Young People Called „Unaccompanied Minors“ and European Welfare States: A brief introduction to this special issue

Philipp Sandermann
, Maren Zeller


Abstract

There are currently 65.6 million people who have become refugees worldwide. (UNHCR 2017) Many of these people try to make it to so-called Western welfare states. The latest peak of 2.0 million new asylum claims in 2016 confirms this trend: By the end of 2016, “with 722,400 such claims, Germany was the world’s largest recipient of new individual applications, followed by the United States of America (262,000), Italy (123,000), and Turkey (78,600).” (UNHCR 2017)

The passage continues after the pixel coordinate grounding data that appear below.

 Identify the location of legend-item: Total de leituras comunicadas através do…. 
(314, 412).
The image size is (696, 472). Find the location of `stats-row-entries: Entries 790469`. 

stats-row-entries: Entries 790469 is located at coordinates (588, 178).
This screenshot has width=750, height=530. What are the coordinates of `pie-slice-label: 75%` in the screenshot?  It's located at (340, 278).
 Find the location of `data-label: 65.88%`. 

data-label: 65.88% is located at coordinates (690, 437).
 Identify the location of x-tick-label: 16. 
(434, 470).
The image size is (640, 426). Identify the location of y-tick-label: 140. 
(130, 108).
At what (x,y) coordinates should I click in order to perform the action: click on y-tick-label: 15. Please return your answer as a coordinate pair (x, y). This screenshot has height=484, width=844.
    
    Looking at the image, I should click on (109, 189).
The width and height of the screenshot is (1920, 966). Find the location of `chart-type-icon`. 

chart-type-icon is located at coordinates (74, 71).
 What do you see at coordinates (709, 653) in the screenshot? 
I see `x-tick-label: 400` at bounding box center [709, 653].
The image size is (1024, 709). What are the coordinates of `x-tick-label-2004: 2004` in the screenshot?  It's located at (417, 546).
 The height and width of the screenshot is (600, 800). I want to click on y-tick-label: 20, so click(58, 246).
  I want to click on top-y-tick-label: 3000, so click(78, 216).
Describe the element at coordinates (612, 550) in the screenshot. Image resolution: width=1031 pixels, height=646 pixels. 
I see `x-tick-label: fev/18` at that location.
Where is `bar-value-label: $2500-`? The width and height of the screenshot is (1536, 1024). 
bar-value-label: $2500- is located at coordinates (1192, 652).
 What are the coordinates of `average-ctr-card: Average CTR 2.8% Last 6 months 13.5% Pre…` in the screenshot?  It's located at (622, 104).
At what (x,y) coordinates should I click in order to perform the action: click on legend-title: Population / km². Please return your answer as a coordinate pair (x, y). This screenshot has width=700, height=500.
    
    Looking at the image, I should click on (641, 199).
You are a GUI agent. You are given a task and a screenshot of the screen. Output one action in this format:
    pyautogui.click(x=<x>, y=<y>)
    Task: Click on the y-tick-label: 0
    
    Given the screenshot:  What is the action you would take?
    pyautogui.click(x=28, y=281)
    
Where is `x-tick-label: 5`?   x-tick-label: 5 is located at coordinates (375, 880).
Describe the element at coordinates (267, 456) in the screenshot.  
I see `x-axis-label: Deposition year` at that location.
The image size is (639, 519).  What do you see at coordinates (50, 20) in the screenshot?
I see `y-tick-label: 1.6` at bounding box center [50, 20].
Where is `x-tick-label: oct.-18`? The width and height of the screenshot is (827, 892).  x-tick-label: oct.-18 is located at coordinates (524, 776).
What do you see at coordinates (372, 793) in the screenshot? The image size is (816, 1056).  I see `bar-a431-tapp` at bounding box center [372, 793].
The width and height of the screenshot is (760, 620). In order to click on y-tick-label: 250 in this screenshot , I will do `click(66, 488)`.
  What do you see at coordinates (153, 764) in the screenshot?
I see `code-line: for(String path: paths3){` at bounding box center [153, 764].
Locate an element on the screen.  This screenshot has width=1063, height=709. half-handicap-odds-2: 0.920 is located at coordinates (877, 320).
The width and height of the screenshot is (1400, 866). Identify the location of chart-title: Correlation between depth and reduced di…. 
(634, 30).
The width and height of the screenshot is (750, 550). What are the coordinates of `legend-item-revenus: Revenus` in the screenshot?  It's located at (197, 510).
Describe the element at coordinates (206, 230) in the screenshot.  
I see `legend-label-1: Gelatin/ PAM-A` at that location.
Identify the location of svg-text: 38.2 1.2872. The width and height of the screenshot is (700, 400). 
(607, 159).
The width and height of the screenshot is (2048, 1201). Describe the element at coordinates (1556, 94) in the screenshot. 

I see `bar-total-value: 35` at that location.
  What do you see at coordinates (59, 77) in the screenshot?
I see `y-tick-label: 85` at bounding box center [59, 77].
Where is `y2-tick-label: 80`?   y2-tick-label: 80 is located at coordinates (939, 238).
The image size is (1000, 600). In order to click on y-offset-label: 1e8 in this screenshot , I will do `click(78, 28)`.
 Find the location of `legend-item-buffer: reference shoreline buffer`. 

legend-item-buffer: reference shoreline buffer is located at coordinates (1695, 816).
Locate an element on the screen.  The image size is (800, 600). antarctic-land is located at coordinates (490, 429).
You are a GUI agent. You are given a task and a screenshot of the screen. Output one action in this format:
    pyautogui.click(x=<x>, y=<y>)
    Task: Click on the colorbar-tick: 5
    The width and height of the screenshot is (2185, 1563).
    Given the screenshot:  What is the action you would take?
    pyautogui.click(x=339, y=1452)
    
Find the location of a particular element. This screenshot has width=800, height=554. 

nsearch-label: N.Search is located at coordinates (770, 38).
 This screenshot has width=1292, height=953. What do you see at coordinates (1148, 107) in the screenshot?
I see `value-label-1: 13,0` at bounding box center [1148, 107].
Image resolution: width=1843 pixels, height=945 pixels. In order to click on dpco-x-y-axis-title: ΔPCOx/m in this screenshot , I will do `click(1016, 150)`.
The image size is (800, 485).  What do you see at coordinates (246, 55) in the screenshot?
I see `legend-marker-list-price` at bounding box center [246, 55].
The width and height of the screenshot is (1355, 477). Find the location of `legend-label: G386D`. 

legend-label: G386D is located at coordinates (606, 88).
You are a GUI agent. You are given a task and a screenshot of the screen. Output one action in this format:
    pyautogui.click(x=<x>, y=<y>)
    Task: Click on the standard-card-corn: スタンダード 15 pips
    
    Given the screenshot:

As a specifically categorized subgroup of young people who have been forcefully displaced as a result of persecution, conflict, violence, and human rights violations, and who fled without any legal guardian to assumedly safe(r) countries, so-called “Unaccompanied Minors (UAM)” symbolize this general development of flight and migration like few others. In 2015-2016, 300,000 young people became registered as UAM. (Unicef 2017, p. 6) This was neither a sudden development, nor was it unforeseen by those experts who had investigated the phenomenon for years and pointed at it to alert politicians and (social service) administrators across Europe and the world. Instead, the number of UAM increased rapidly and constantly during the last eight years, until the total number of asylum applicants considered to be UAM rose to approximately twenty times the original number in 2008.